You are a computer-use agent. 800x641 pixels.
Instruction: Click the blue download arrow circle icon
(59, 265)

--

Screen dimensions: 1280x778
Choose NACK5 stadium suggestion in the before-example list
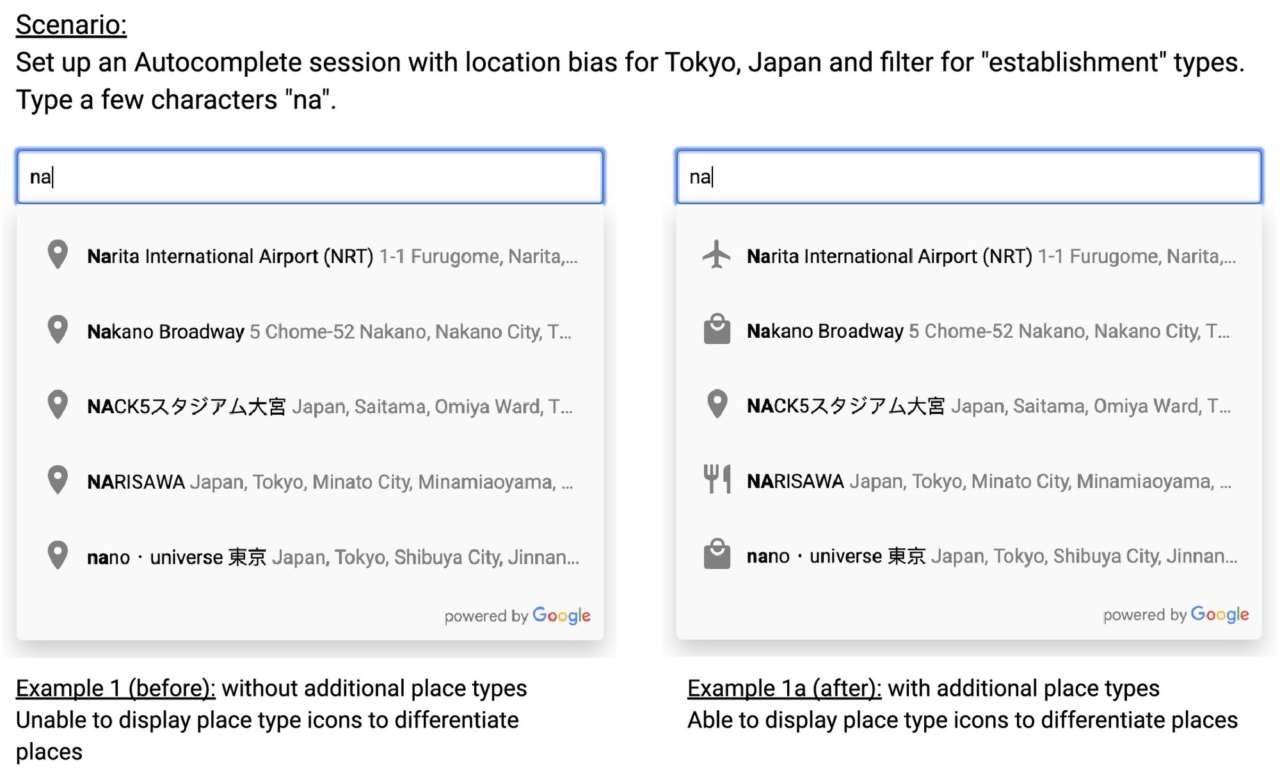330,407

SET PROBLEM: Report the number of lines in the items above that contain the string "icon", matching case exactly. Give only the number.

RESULT: 1